Wednesday, March 14, 2012

HP Was Supposed To Leave Palm Alone For Three Years


 


Phil McKinney left his position as HP CTO and chief big thinker at the end of this past October. Since then he published a new book, Beyond the Obvious: Killer Questions That Spark Game-Changing Innovation [hardcoverKindleiBooks] that explores his experience as an innovator. In promoting Beyond the Obvious, McKinney sat down for an interview with "strategic marketing expert" and fellow author Rick Mathieson. Most of the interview touches on what's in McKinney's book, but in part four of the interview he steers the discussion towards what went down with webOS and McKinney's last few months at HP. We'll let McKinney do the talking here: 
"[The Palm acquisition] was going to be a long term effort. Palm was struggling and HP was stepping in, doing the acquisition, and we were basically going to take three years hands-off. Palm was basically going to get cash infusions, resources, and expertise. But Palm was going to be given three years to basically get itself positioned to be a market leader in its space. Now, fast forward to July of 2011 and, one, you had a swap out of the CEOs - Leo comes in as the new CEO - and HP, for whatever reason - I was not a part of this decision - made the decision to kill it, one year into the three year program. This is an example of not committing long term to the resources and not having patience for innovation."
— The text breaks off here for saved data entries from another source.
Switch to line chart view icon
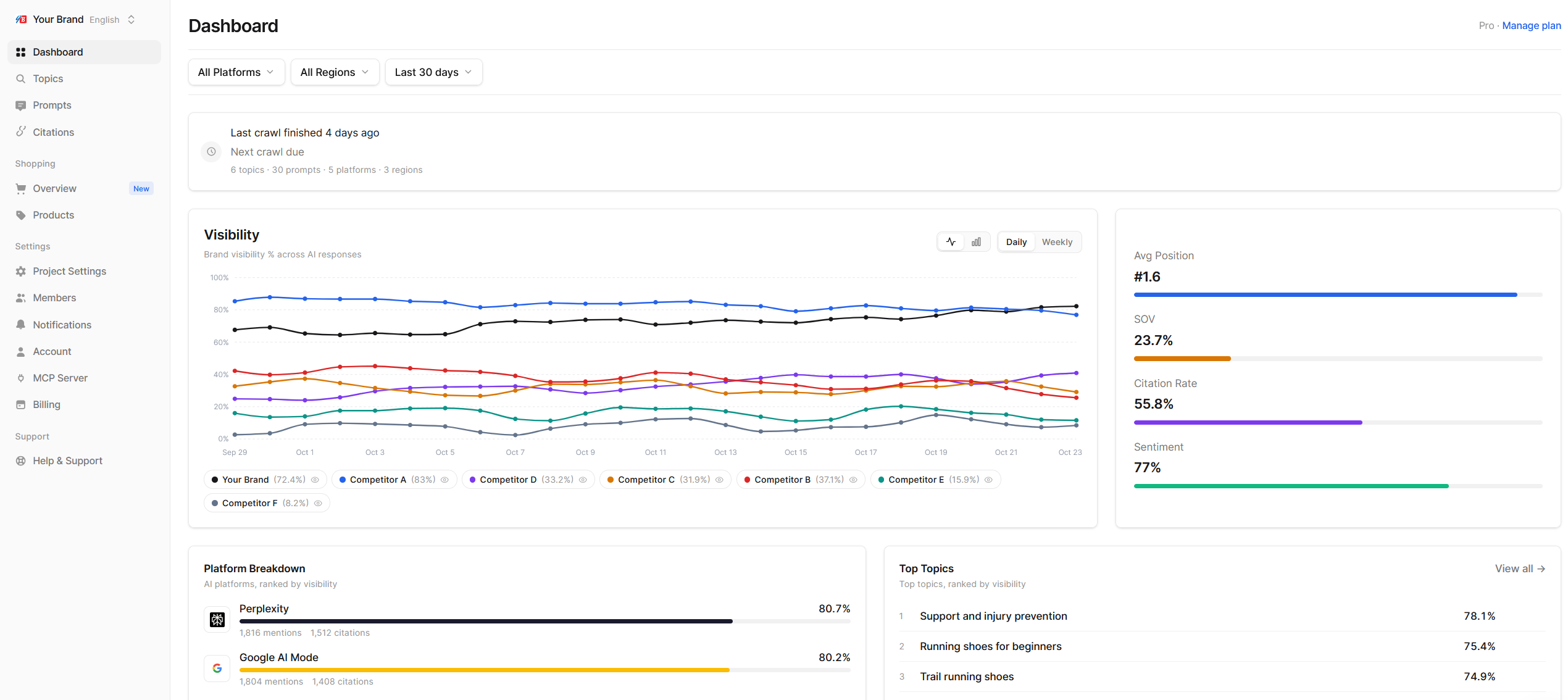 (x=951, y=242)
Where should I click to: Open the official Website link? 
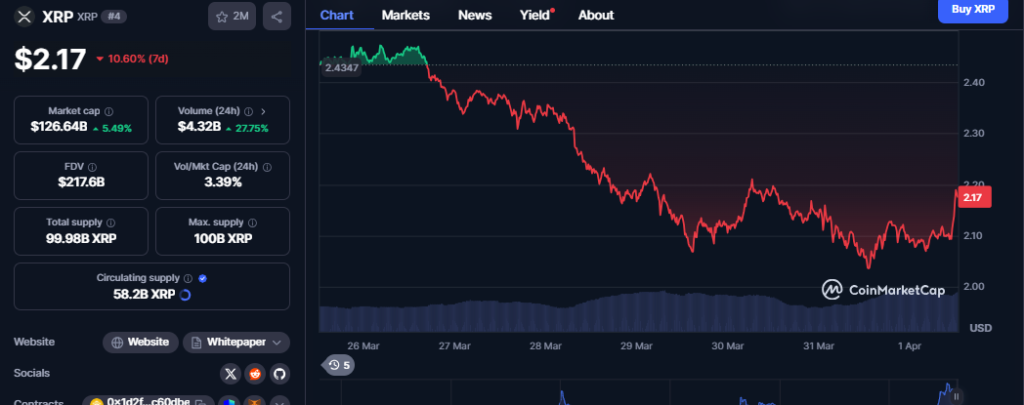[140, 342]
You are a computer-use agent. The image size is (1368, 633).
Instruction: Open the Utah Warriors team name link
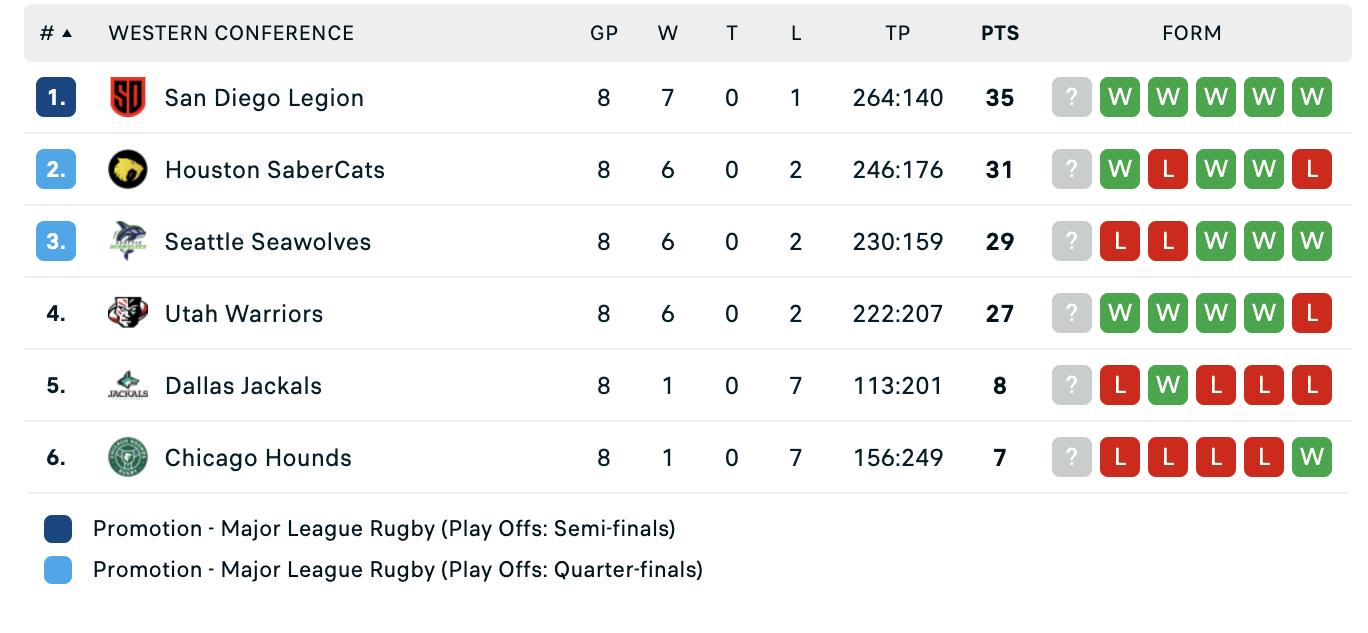[244, 314]
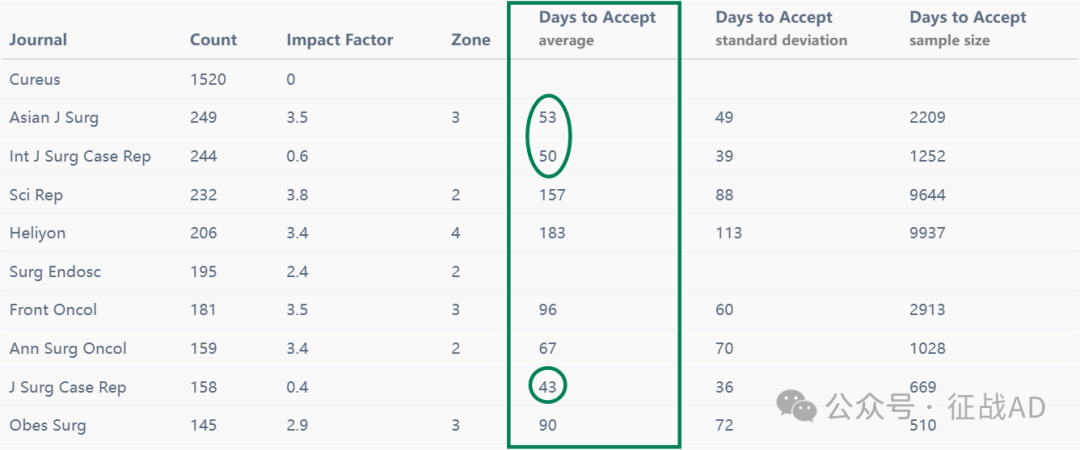
Task: Click Days to Accept sample size header
Action: [968, 28]
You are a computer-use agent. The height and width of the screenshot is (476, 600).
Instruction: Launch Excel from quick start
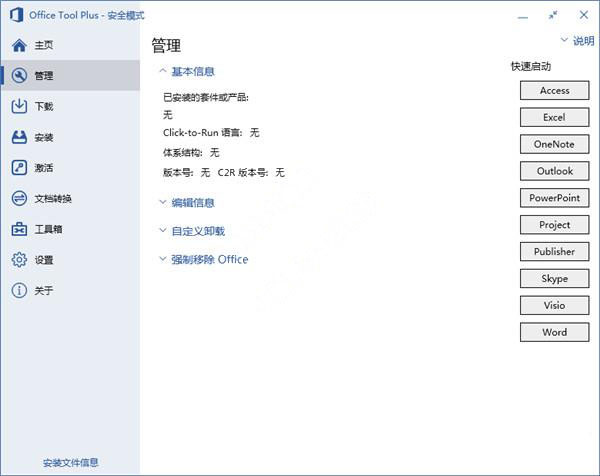click(x=554, y=117)
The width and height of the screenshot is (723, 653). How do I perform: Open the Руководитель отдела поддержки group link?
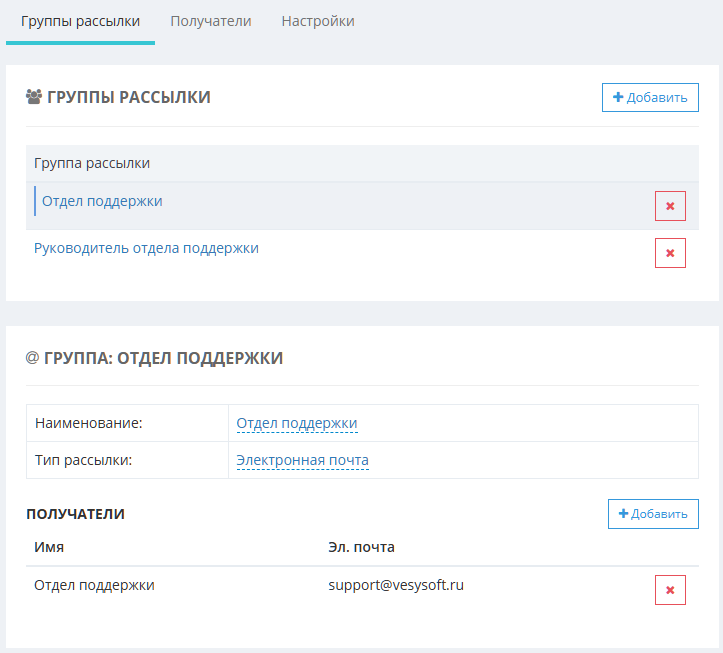pyautogui.click(x=146, y=248)
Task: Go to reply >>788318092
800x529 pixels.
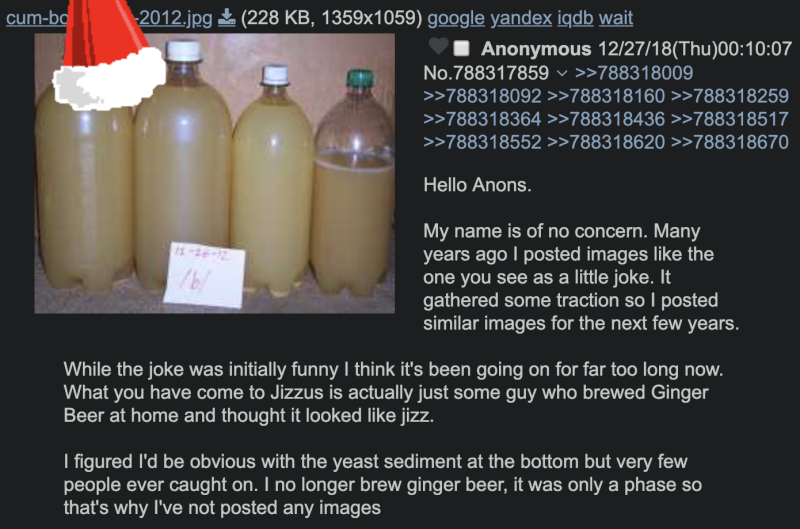Action: 482,96
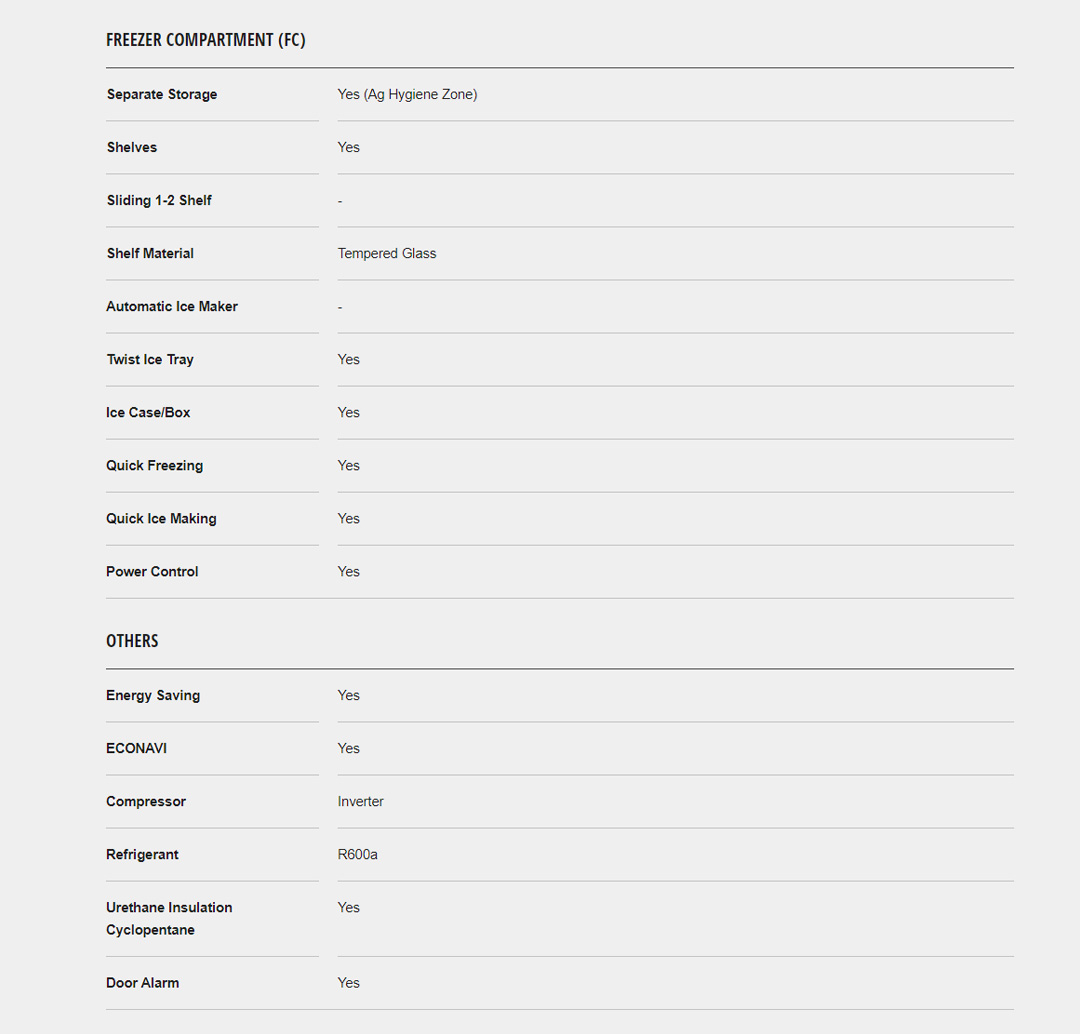Click the Ice Case/Box label
Image resolution: width=1080 pixels, height=1034 pixels.
point(148,412)
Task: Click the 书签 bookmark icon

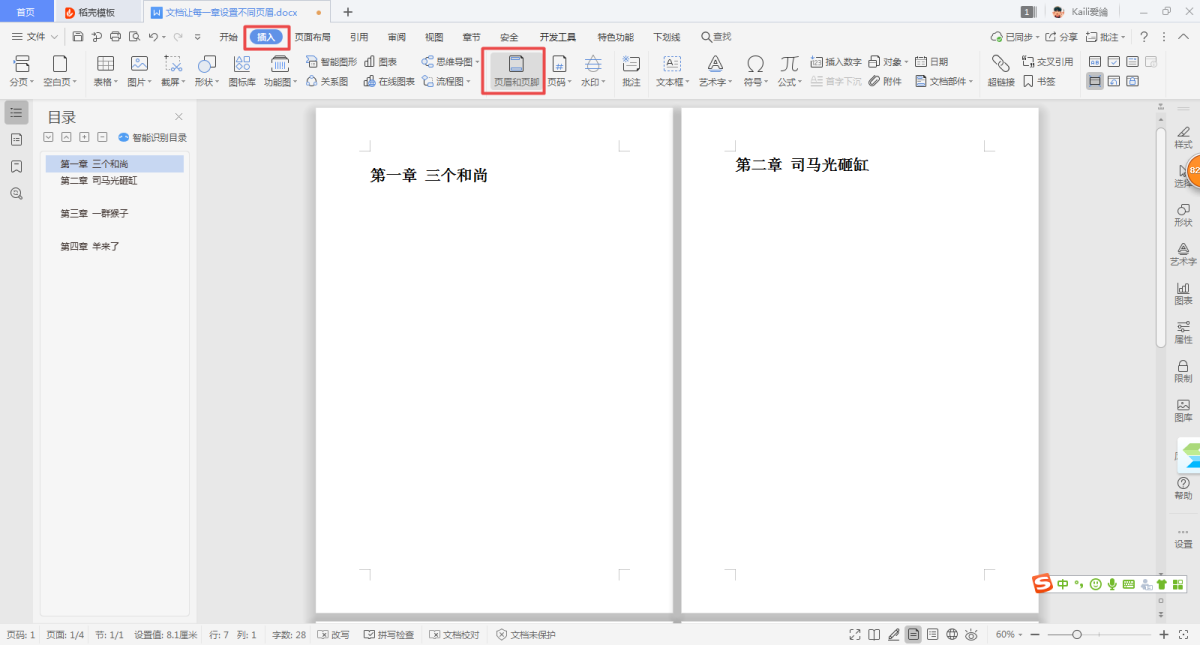Action: (x=1038, y=82)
McKinney notes that he was part of the team that drove the acquisition of Palm and that there are always challenges to overcome with trying to get a large organization like HP to be innovative. As the existence of a three-year plan for Palm implies, the challenge is sticking to a long-term plan that ignores the quarterly financial reports in favor of the long view.
It's equal parts hard and frustrating to imagine where Palm and webOS would be today had HP not pulled the plug on hardware development and essentially killed (and since attempted to revived) the OS. It's been seven months since former HP CEO Leo Apotheker made the decision to kill webOS hardware, and during that time we expect that we would have at the very least seen the release of the HP Pre3 and TouchPad Go, plus whatever else HP might have been working up.
For his part, McKinney still uses a webOS smartphone and a TouchPad.